Last night I convinced them to snuggle up and read another chapter with me. (but only after an Elephant and Piggie book and Chicka Chicka Boom Boom and the singing Silent Night book) and when Charlie found the 50 pence buried in the snow and used it to buy chocolate and scarfed down a ticketless chocolate bar Tommy didn't even care that there was no golden ticket, in fact I don't think he noticed because he was busy imagining wolfing down a chocolate bar. (It's SO fun to watch him imagine things!) But then Charlie used one more of his leftover two-pence to buy another and saw the golden ticket and Tom gasped and jumped up and down on my bed and all the people in the chocolate shop freaked out and the store keeper was nice, and people offered Charlie money for his ticket, and Tommy's eyes were as big as dinner plates and HE COULD HARDLY BELIEVE IT!!!!!! Charlie got a golden ticket!!!!! (I think he'll ask for some "chapters of Chaw-lee" tonight with no encouragement from me at all.)
Today while I'm opening my subpar "world's finest chocolate bar" I half expect to find a golden ticket. And I'm thinking about what a shame it is that Tom has probably never ever opened a full sized chocolate bar in his whole life.
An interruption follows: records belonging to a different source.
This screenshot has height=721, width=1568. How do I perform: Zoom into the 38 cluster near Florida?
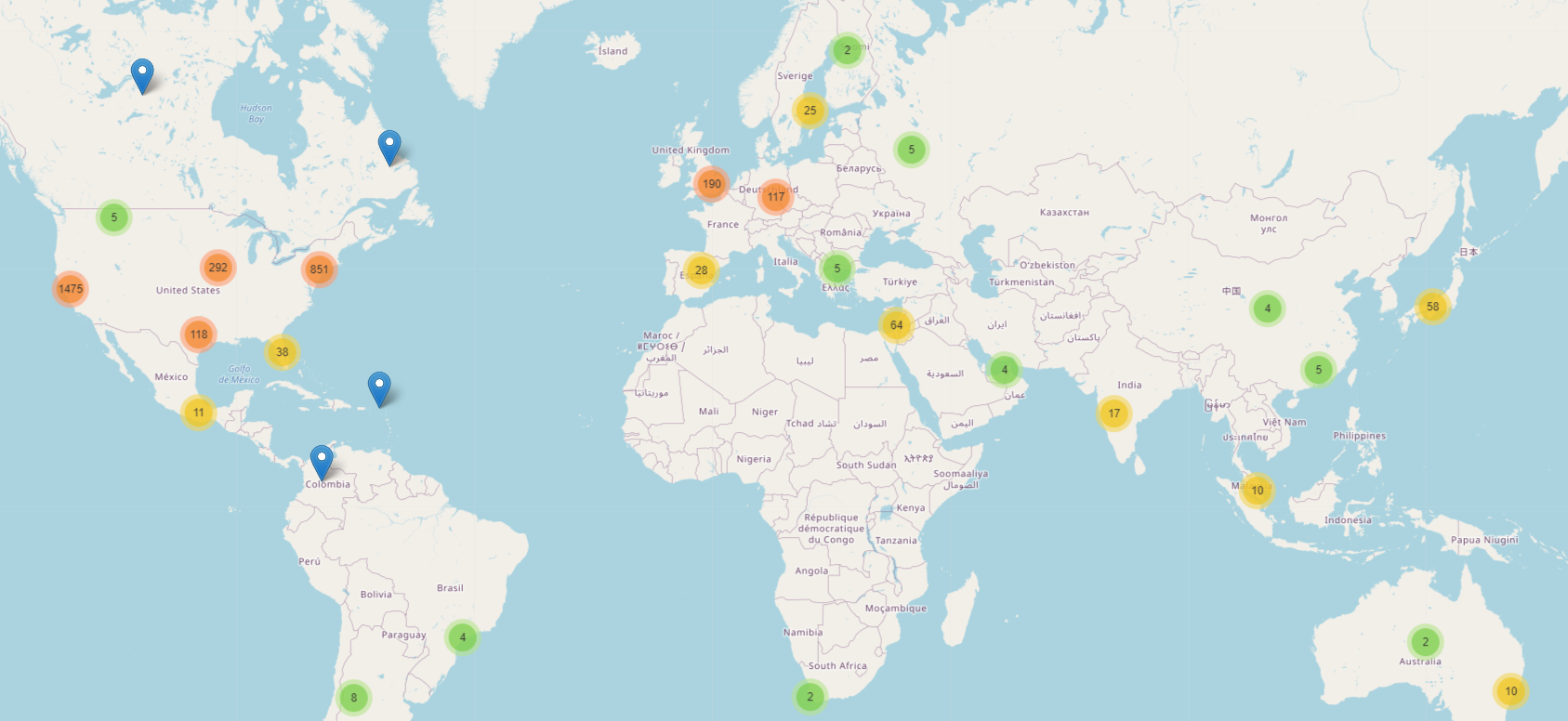[282, 352]
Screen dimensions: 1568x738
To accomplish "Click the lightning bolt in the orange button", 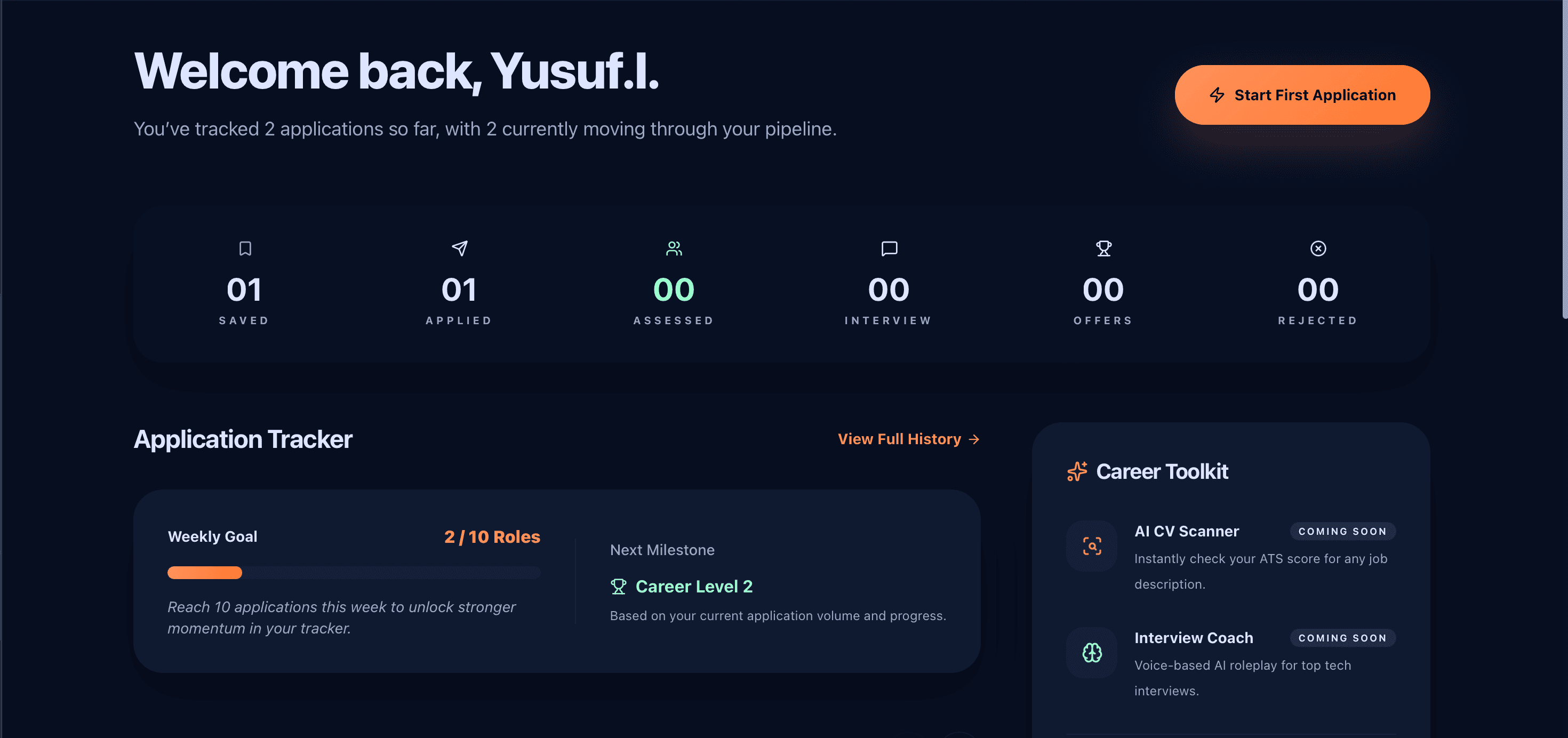I will click(1218, 95).
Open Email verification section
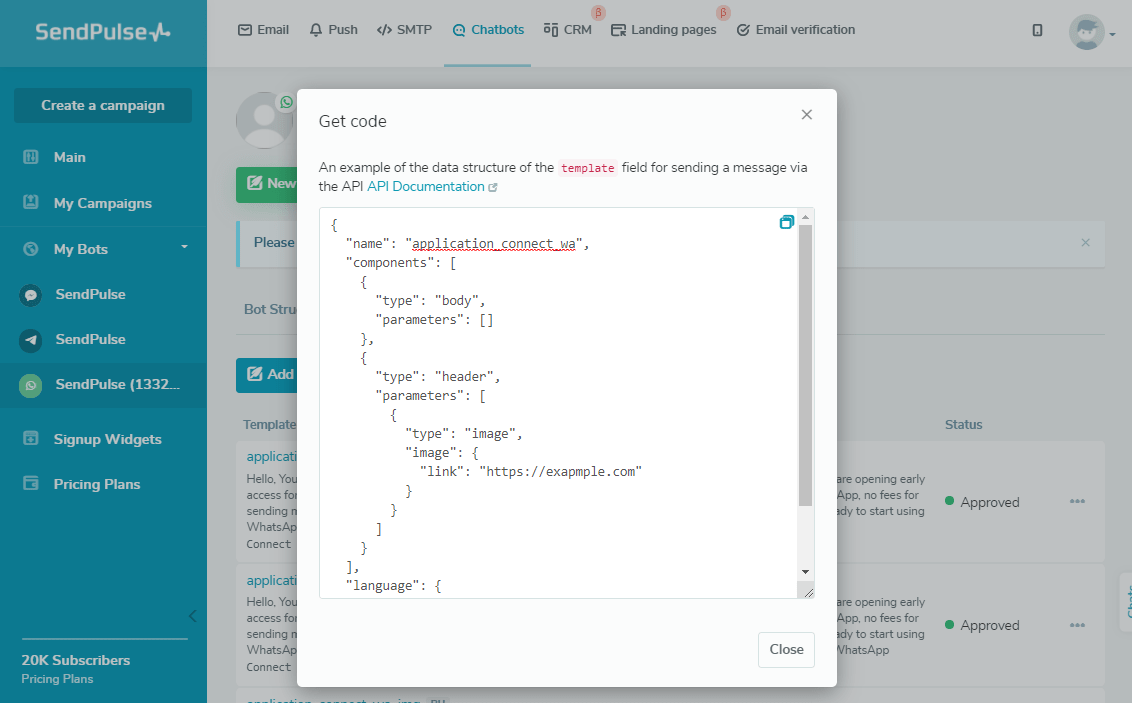The width and height of the screenshot is (1132, 703). click(x=796, y=30)
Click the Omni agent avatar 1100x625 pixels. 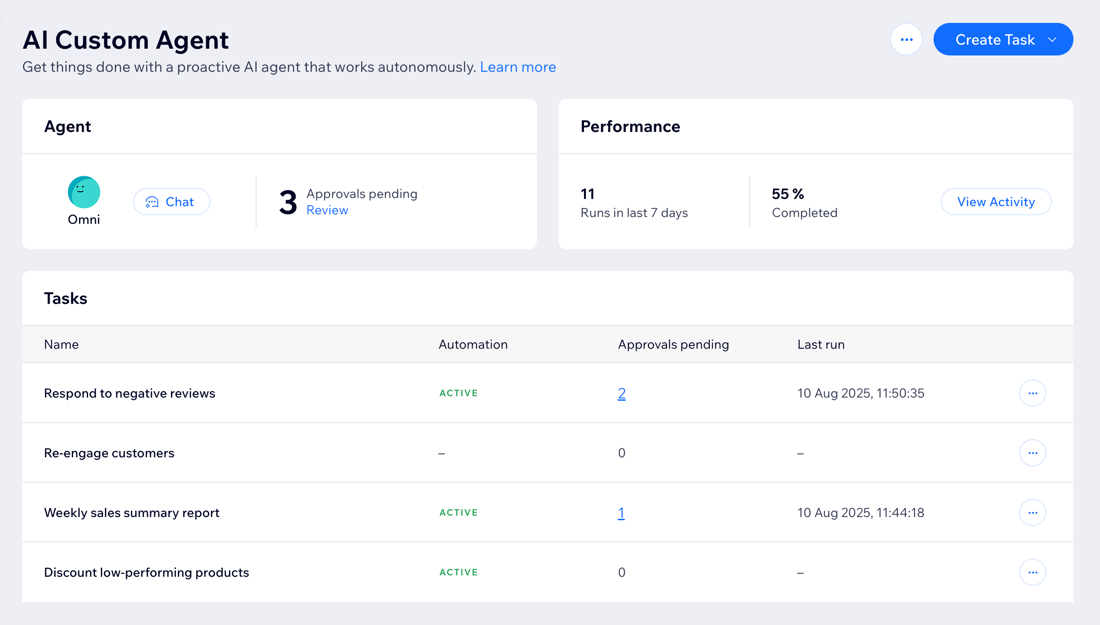[x=84, y=192]
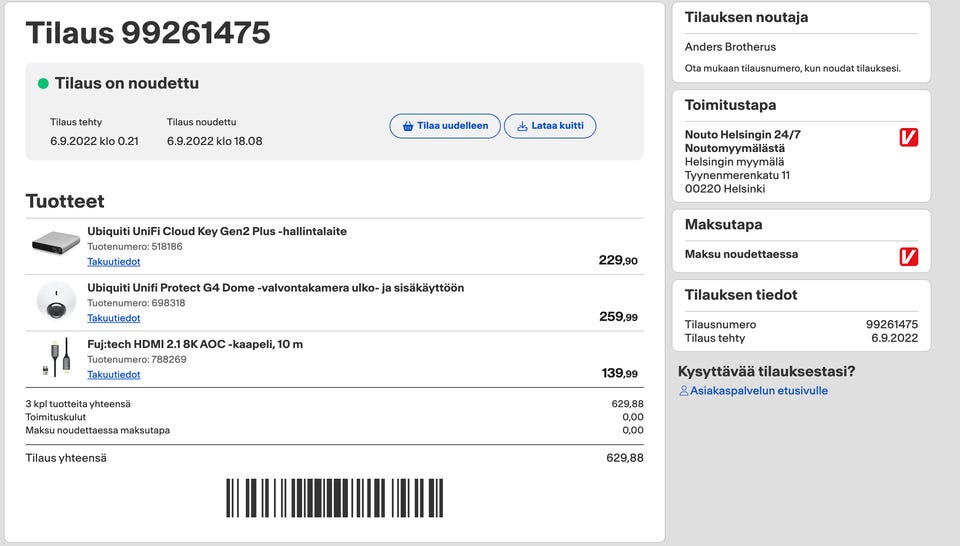Open the HDMI cable product thumbnail
Screen dimensions: 960x546
point(56,357)
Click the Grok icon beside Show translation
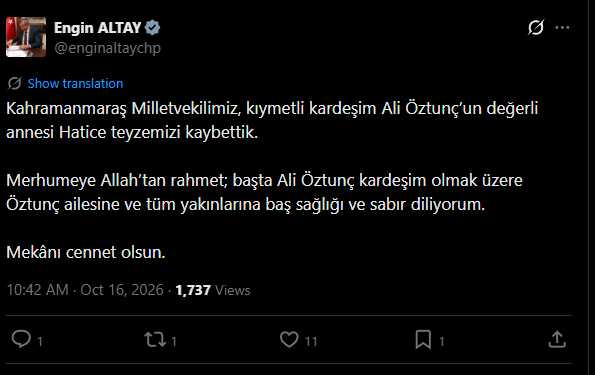 (14, 83)
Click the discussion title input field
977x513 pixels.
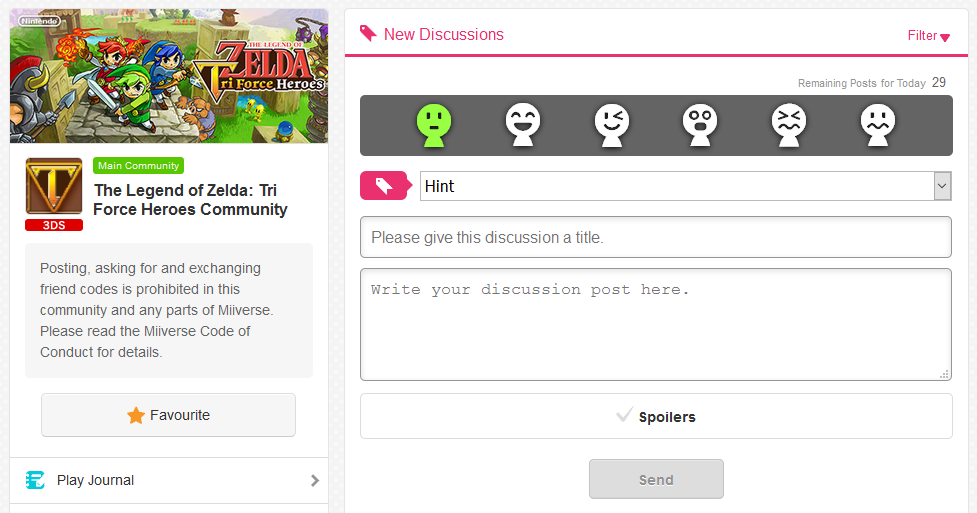click(655, 237)
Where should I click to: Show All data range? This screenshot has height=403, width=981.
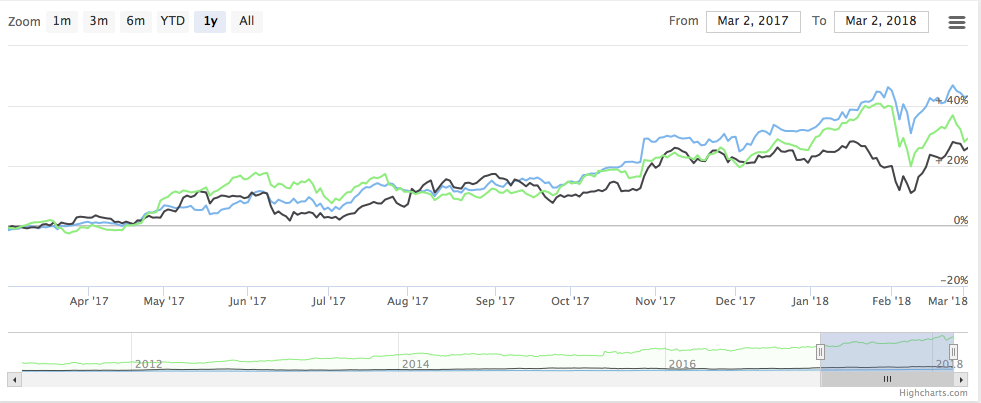click(x=247, y=21)
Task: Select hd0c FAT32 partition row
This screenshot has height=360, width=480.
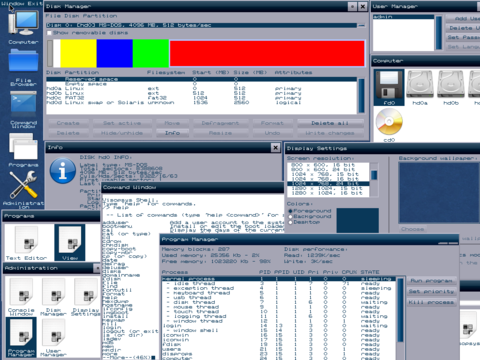Action: coord(202,98)
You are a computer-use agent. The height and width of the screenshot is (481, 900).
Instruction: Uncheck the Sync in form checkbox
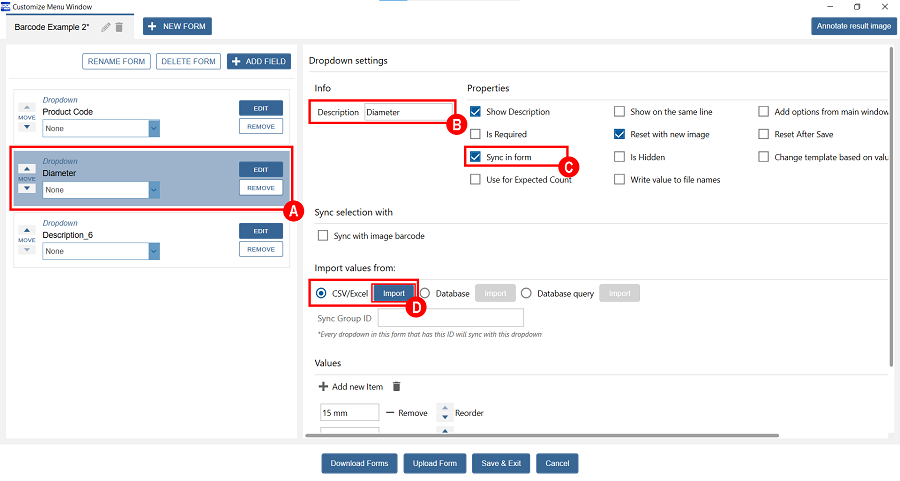[x=476, y=157]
And that's why even though he has a cold and shouldn't be eating sugar, I think today I'll find him a chocolate bar, and let him open it carefully from the top corner and wolf it down Charlie-style just so he knows what it's like to peel back the wrapper from a chocolate bar for real and see the glorious deliciousness inside and maybe care or maybe not care about the golden ticket that isn't inside.